A particularly insidious form of obsessing about obsessing occurs when another form of OCD morphs into it. Take the case of Bill that I discussed in my book, _Freedom from Obsessive Compulsive Disorder_. Bill had numerous checking rituals to prevent “disasters.” For example, whenever he used the microwave oven, he would be plagued by images of the fire that would result if he didn’t perform his checking rituals. At bedtime to avoid thoughts of intruders breaking into his house, he went through extensive door-locking and checking rituals. His concerns and treatment appear to be obvious: exposure tasks focusing upon the possible consequences of a fire in the microwave and eventually breaking into the house. His therapist gave him exposures to do for these compulsions, but Bill’s anxiety continued relentlessly.

The problem was the focus of the exposures. Although there had been a point in time when the focus of these exposures had been Bill’s feared consequences; this was no longer true. At this point his main feared consequence was that the obsessions would continue forever. So while his therapist was trying to treat his fear of disaster, Bill kept trying to make the obsessions stop. For Bill, treatment became another one of his rituals he was using to try to stop obsessing. The purpose of his old rituals was no longer to prevent disaster, but to stop obsessing. Thus, whenever he was confronted by an obsession, he would obsess about what method he should use to stop obsessing: his old rituals or exposure.

* But isn’t the purpose of treatment to stop obsessions? No! *Then does that mean you are doomed to live with constant painful obsessions? Thankfully, the answer is also no. In the remainder of this article, I will discuss: 1) the common mistakes therapists make in treating obsessing about obsessing; 2) the wishing ritual; and, finally, 3) what you can do about it.

The first mistake therapists and sufferers make is illustrated by Bill’s situation, i.e., not recognizing the feared consequence, which results in a treatment that focuses on the wrong symptoms.

The second mistake can be illustrated by the case of neutral obsessions. The therapist will use “downward arrow,” a cognitive technique, to discover what a patient’s cone fear is. S/he is doing this exercise to find out how the patient perceives his life will be horrible if he keeps obsessing. The “downward arrow” can be very useful, but the problem is that the therapist may go too far in trying to find the core fear and fail to recognize that the emotional pain of obsessing itself is the worst consequence. The therapist’s attempts to focus upon his/her perception of the “real” consequences are misguided. Treatment won’t be effective because it fails to address both the wishing ritual and the patient’s worst fears.

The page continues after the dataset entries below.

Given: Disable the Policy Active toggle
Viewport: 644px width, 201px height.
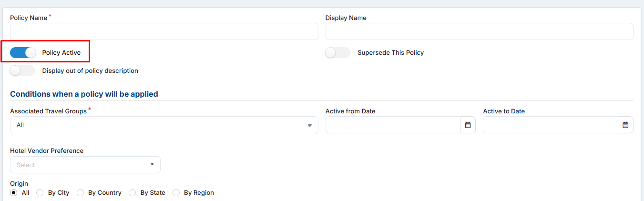Looking at the screenshot, I should (23, 53).
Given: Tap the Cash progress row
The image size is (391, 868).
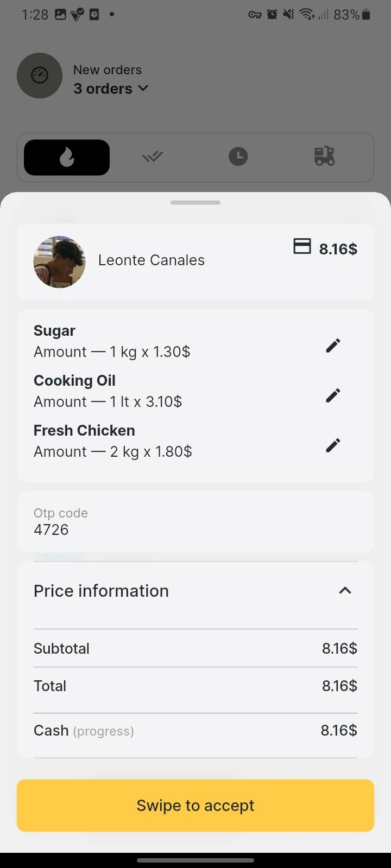Looking at the screenshot, I should click(x=196, y=730).
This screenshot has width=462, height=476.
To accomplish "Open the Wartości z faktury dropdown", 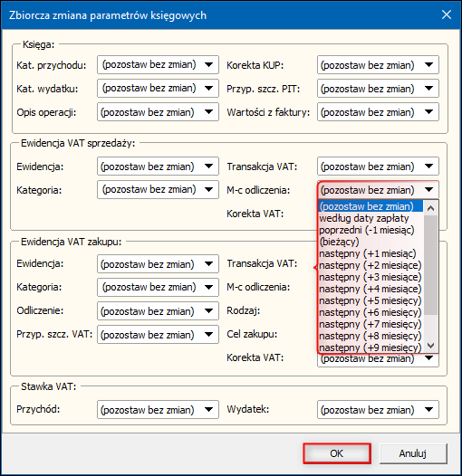I will pyautogui.click(x=378, y=112).
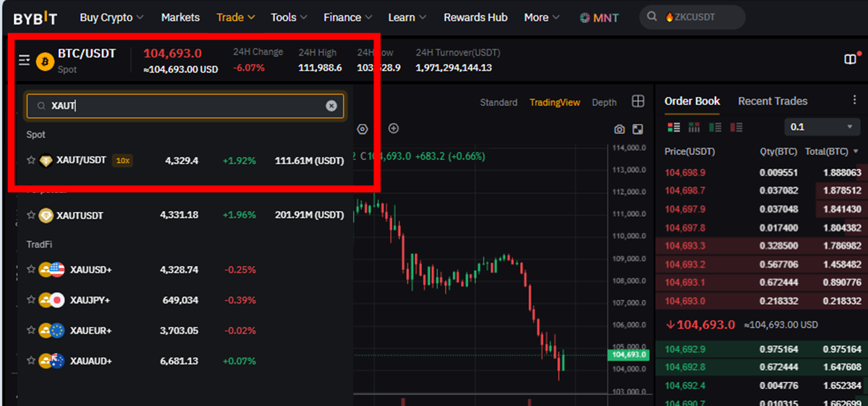Viewport: 868px width, 406px height.
Task: Favorite the XAUT/USDT spot pair
Action: pyautogui.click(x=31, y=161)
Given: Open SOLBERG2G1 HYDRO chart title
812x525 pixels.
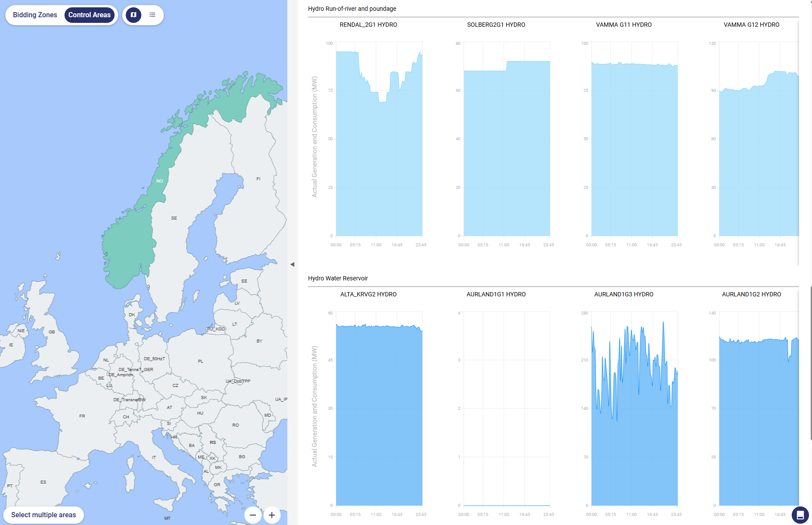Looking at the screenshot, I should 496,25.
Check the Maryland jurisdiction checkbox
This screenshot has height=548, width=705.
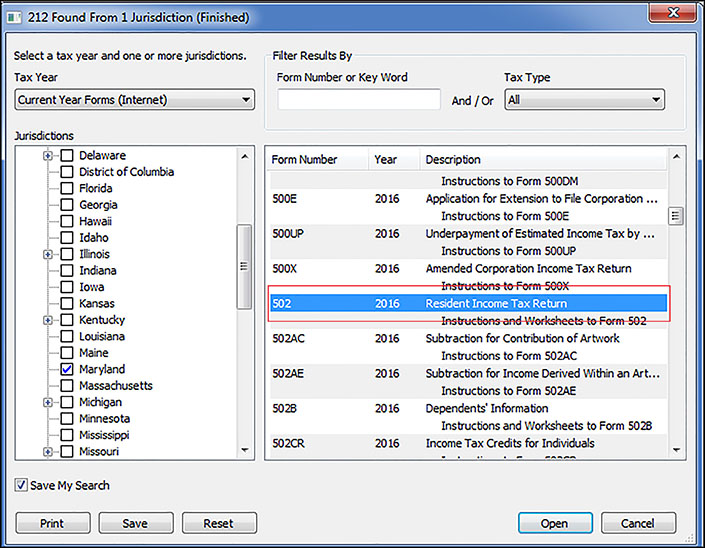(x=67, y=370)
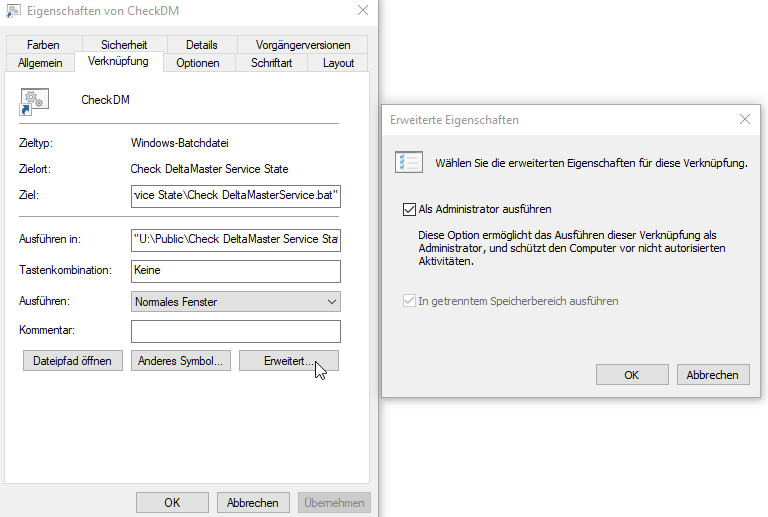
Task: Confirm with OK in Erweiterte Eigenschaften
Action: pyautogui.click(x=631, y=375)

The wishing ritual is not a straightforward ritual; its cone is denial. To understand the wishing ritual, I need to explain denial. Undoubtedly, you’ve heard psychologists talk about denial. But, have you ever wondered exactly what it is? For example, what does it mean to say someone is in denial after the death of a loved one? Simply defined, denial is comparing reality to fantasy. In the case of death, denial is not a delusional fantasy of believing that the dead are alive; it is comparing the present with how much better life would be if the deceased were still alive. Life might be better if your loved one were still alive. On the other hand, perhaps something more terrible might have happened in the future. Of course, something more terrible in the future isn’t part of the fantasy companion. In comparisons between real life and fantasy, fantasy always wins, because we don’t include problems in fantasies.

* When we compare reality with fantasy, we destroy and demean the moment.* For example, imagine yourself with your lover on a beach of a small lake at sunset. And then, suppose you think to yourself: if we were rich, we could be at a fabulous Caribbean resort by the ocean, watching a brilliant sunset with waiters bringing tropical drinks at the snap of our fingers. It’s a nice thought. But, by allowing yourself to be consumed by such fantasy wishes, you have tarnished the beauty of your very real lakeside sunset.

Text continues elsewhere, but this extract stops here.